> [Request A] In the biography of Gregory Buchakjian, reproduce the passage from "In the following" to "Biennale of Architecture." word for word.
> [Request B] According to the biography of Gregory Buchakjian, who curated The Place that Remains at the 2018 Venice Biennale of Architecture?

╭─ Page excerpt

= Gregory Buchakjian =

Lebanese photographer, filmmaker and art historian

Gregory Buchakjian (born 1971, in Beirut, Lebanon) is a Lebanese photographer, filmmaker and art historian. He studied at the Paris-Sorbonne University. He is the director of the School of Visual Arts at Académie Libanaise des Beaux-Arts ALBA and was co founder, with architects Pierre Hage Boutros and Rana Haddad, of Atelier de Recherche ALBA.

From 2012 to 2019, Buchakjian has been a member of the advisory committee of the Saradar Collection, devoted to Lebanese art from the contemporary and modern periods.

==Work==
Buchakjian emerged in the art scene after the 2006 Lebanon War within a collective of Lebanese filmmakers. He directed What Shoes, a short animation film presented as part of the Videos Under Siege project featured in the Dubai International Film Festival 2008.

In the following years, he slipped into Beirut's vibrant and underground nightlife. His photographs depict sensuality although violence and anxiety remain hidden. Taking its name "Nighthawks" from a famous painting by Edward Hopper, the project was exhibited in Der Aa-kerk, Groningen as part of the 18th Noorderlicht Photofestival 2011: Metropolis. In the aftermath, Buchakjian produced a scholarly study on the history of nightlife photography in Lebanon.

Buchakjian was part of The Place that Remains, the first national Pavilion of Lebanon curated by Hala Younes at the 2018 Venice Biennale of Architecture.

After the eruption of the 2019–2020 Lebanese protests, he collected screenshots of photographs, videos, drawings and texts published on social media. The first 480 in order of appearance were gathered in the work Thawra Stories followed by the list of the Instagram accounts where they were released.

╰─
╭─ Entries shown

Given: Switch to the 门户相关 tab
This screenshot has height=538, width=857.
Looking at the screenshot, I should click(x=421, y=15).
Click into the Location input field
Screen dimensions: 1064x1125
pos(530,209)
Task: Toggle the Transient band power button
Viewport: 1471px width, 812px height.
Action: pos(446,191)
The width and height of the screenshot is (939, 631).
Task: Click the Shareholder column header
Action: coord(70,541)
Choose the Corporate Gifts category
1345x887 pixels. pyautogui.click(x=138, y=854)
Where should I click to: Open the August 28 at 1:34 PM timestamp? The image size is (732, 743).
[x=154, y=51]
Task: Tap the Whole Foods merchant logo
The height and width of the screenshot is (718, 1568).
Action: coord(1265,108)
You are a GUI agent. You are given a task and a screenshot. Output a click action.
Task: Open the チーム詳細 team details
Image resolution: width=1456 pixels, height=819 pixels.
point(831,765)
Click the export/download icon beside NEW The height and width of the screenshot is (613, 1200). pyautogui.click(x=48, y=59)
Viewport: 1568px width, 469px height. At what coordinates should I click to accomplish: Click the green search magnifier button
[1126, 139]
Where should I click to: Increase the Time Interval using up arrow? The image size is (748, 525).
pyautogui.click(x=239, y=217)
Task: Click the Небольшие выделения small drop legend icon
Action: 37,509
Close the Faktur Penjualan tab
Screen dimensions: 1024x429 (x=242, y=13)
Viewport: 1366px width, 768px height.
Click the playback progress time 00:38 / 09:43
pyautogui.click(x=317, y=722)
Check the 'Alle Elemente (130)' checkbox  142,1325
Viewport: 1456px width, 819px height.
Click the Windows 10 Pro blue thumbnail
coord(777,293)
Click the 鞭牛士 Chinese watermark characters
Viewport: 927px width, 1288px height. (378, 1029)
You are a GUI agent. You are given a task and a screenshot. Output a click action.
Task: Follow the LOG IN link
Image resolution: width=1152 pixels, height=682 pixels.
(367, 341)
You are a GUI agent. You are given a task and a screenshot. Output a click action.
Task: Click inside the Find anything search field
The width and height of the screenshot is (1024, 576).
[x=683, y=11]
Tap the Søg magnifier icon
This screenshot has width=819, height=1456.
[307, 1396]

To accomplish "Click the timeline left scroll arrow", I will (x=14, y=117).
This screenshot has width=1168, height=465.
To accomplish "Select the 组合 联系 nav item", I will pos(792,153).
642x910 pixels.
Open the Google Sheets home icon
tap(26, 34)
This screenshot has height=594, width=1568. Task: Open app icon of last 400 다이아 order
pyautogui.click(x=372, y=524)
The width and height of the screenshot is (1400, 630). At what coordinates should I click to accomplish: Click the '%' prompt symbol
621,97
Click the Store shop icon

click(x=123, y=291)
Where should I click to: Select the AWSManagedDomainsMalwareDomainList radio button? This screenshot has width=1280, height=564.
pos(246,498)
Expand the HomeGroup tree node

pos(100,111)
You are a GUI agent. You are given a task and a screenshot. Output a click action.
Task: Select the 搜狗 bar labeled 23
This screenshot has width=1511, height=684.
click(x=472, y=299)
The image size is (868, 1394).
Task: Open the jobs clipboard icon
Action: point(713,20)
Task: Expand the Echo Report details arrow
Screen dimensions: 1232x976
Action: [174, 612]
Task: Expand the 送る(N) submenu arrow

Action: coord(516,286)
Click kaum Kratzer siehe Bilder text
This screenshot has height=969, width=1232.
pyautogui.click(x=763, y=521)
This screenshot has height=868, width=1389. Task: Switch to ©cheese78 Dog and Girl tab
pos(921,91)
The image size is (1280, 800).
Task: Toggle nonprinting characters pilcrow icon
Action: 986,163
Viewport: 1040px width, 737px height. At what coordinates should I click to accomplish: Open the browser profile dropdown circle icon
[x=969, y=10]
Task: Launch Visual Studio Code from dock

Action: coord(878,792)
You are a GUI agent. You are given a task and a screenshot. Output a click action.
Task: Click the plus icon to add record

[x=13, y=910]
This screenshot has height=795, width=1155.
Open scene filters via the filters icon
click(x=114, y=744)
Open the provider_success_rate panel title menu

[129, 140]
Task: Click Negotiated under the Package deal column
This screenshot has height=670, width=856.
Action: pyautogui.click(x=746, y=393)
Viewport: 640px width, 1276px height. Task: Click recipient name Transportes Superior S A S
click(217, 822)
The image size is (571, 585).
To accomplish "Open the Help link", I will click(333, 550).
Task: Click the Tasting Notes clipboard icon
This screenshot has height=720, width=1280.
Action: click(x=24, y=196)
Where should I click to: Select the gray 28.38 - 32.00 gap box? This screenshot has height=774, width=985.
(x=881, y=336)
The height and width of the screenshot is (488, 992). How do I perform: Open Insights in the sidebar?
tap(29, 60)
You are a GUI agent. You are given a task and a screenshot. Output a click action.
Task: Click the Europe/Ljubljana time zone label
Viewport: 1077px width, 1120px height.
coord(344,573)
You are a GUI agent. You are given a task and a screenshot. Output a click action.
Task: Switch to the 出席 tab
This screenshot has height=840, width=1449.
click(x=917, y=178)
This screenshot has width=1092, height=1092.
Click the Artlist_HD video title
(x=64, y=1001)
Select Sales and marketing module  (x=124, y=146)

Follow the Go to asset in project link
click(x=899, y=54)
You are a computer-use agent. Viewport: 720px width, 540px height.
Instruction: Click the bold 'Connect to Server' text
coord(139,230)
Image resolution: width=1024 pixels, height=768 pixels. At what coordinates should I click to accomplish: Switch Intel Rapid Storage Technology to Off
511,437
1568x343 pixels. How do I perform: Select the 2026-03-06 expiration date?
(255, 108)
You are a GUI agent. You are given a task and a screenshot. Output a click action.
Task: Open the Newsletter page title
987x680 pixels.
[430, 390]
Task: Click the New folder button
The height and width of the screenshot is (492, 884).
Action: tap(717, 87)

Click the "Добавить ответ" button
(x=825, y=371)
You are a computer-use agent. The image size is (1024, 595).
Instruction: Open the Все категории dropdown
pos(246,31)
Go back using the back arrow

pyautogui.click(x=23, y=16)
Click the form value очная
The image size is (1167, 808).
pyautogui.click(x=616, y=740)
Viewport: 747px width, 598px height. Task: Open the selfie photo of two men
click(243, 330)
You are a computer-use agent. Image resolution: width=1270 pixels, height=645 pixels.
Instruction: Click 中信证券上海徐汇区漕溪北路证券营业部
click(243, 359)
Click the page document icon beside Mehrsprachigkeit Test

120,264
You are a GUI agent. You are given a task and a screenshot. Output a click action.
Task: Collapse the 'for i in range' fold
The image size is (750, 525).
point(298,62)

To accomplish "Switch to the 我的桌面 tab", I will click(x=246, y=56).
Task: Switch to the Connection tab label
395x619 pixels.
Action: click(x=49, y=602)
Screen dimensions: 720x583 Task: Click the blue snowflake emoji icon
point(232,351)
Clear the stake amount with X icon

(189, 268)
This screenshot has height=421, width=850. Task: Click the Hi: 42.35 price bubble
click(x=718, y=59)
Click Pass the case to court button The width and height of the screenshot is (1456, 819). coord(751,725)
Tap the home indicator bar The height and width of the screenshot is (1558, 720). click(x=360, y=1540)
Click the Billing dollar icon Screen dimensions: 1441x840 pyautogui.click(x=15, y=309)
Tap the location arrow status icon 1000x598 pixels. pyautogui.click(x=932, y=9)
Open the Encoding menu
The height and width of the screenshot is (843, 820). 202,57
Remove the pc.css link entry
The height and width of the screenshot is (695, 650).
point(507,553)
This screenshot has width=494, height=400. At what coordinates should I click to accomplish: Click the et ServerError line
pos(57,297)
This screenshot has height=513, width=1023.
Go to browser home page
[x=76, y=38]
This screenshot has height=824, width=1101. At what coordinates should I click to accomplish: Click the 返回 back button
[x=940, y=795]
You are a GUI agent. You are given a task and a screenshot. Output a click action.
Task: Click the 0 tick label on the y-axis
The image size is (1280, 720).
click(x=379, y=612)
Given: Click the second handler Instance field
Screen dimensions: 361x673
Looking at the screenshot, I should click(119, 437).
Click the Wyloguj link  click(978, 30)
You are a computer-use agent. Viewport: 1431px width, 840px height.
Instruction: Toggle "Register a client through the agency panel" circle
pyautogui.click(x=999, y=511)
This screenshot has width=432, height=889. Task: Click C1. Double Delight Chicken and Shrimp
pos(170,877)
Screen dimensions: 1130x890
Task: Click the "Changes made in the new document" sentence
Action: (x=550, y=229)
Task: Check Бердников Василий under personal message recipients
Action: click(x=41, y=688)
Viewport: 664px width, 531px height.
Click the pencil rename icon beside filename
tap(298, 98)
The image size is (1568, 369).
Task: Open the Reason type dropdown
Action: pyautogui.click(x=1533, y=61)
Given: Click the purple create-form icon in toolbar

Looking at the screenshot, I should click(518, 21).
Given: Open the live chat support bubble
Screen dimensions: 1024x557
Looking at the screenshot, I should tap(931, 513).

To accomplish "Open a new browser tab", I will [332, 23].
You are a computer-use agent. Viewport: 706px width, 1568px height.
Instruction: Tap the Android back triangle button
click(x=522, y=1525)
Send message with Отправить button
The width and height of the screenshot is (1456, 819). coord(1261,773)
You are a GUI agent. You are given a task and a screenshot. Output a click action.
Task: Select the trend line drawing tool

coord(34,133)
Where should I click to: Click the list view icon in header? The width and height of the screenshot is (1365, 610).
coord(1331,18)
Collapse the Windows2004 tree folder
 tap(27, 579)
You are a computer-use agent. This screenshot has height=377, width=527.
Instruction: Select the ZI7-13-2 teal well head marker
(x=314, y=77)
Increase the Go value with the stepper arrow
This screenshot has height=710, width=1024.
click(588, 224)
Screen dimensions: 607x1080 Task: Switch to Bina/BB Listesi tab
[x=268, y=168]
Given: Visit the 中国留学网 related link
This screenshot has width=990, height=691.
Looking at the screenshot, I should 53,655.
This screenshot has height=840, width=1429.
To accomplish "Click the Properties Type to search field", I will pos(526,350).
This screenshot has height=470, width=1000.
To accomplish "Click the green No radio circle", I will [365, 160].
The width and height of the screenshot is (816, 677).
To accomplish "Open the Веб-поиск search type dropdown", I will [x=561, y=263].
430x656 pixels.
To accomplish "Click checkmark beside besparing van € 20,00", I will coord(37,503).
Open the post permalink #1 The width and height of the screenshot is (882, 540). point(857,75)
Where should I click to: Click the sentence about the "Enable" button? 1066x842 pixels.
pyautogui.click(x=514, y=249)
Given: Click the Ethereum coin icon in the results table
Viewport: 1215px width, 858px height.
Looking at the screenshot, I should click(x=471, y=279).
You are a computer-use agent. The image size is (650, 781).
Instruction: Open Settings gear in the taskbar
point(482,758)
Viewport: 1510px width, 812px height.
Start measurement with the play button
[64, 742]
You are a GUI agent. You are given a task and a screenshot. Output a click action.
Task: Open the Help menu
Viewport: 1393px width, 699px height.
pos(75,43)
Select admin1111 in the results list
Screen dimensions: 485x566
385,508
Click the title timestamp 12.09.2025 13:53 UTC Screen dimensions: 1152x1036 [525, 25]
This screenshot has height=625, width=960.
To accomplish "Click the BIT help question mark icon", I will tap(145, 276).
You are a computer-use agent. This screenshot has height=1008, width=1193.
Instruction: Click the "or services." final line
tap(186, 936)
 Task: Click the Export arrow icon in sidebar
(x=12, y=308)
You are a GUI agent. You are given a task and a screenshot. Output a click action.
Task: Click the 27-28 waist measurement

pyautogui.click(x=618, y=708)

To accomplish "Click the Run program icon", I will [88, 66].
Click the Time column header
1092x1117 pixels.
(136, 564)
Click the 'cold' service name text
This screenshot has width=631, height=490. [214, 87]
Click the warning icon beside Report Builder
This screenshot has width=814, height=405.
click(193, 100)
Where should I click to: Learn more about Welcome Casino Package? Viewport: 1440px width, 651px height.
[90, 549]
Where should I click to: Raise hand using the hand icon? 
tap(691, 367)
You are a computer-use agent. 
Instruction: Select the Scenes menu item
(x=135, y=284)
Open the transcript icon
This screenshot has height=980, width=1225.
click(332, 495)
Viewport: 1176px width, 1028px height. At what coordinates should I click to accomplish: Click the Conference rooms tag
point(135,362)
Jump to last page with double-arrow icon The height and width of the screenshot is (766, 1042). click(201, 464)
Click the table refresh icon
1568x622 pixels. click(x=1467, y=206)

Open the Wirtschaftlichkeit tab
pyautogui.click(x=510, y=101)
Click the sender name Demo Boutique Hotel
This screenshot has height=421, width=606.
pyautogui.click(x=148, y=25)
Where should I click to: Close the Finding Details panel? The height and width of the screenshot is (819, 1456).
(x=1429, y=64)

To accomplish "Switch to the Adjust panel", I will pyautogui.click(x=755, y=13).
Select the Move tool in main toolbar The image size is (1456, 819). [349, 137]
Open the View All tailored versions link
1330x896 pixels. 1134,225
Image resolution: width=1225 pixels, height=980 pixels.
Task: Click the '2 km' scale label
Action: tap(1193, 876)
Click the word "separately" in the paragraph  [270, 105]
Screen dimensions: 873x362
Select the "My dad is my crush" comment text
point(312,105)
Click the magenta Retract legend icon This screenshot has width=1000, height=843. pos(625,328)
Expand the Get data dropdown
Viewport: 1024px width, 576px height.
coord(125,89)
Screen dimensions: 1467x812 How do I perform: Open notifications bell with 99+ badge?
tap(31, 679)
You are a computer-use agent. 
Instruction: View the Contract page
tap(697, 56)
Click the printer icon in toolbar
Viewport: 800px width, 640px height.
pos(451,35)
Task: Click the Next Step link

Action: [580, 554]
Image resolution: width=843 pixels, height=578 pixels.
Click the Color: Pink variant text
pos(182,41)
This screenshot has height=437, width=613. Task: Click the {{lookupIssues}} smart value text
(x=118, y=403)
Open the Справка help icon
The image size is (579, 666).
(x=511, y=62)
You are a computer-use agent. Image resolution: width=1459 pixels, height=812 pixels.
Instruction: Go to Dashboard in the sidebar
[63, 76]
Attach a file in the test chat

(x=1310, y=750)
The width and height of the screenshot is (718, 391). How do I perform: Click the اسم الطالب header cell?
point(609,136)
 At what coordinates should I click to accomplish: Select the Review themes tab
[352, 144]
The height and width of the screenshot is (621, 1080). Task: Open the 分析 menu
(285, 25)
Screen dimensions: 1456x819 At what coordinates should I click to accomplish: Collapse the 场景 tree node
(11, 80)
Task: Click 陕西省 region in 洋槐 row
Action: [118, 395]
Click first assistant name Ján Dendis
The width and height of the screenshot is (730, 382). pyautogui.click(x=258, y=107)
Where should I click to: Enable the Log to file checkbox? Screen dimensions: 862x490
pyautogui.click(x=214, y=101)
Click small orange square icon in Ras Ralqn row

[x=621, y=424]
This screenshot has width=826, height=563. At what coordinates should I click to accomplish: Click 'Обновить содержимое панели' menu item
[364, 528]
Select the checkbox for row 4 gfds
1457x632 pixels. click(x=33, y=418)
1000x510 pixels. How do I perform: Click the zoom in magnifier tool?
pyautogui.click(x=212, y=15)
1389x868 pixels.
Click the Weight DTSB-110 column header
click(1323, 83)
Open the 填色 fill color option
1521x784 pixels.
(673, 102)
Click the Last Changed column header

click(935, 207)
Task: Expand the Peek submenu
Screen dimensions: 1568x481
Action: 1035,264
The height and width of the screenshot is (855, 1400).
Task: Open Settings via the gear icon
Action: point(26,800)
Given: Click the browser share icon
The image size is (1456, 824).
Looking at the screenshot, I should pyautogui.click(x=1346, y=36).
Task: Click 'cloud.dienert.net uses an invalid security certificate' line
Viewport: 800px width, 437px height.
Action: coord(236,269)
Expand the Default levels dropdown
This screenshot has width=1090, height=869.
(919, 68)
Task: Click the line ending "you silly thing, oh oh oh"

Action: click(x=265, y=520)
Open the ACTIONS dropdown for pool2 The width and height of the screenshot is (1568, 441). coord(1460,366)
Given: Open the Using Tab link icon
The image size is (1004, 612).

╰─

> [Solution A]
In the following years, he slipped into Beirut's vibrant and underground nightlife. His photographs depict sensuality although violence and anxiety remain hidden. Taking its name "Nighthawks" from a famous painting by Edward Hopper, the project was exhibited in Der Aa-kerk, Groningen as part of the 18th Noorderlicht Photofestival 2011: Metropolis. In the aftermath, Buchakjian produced a scholarly study on the history of nightlife photography in Lebanon.

Buchakjian was part of The Place that Remains, the first national Pavilion of Lebanon curated by Hala Younes at the 2018 Venice Biennale of Architecture.

> [Solution B] Hala Younes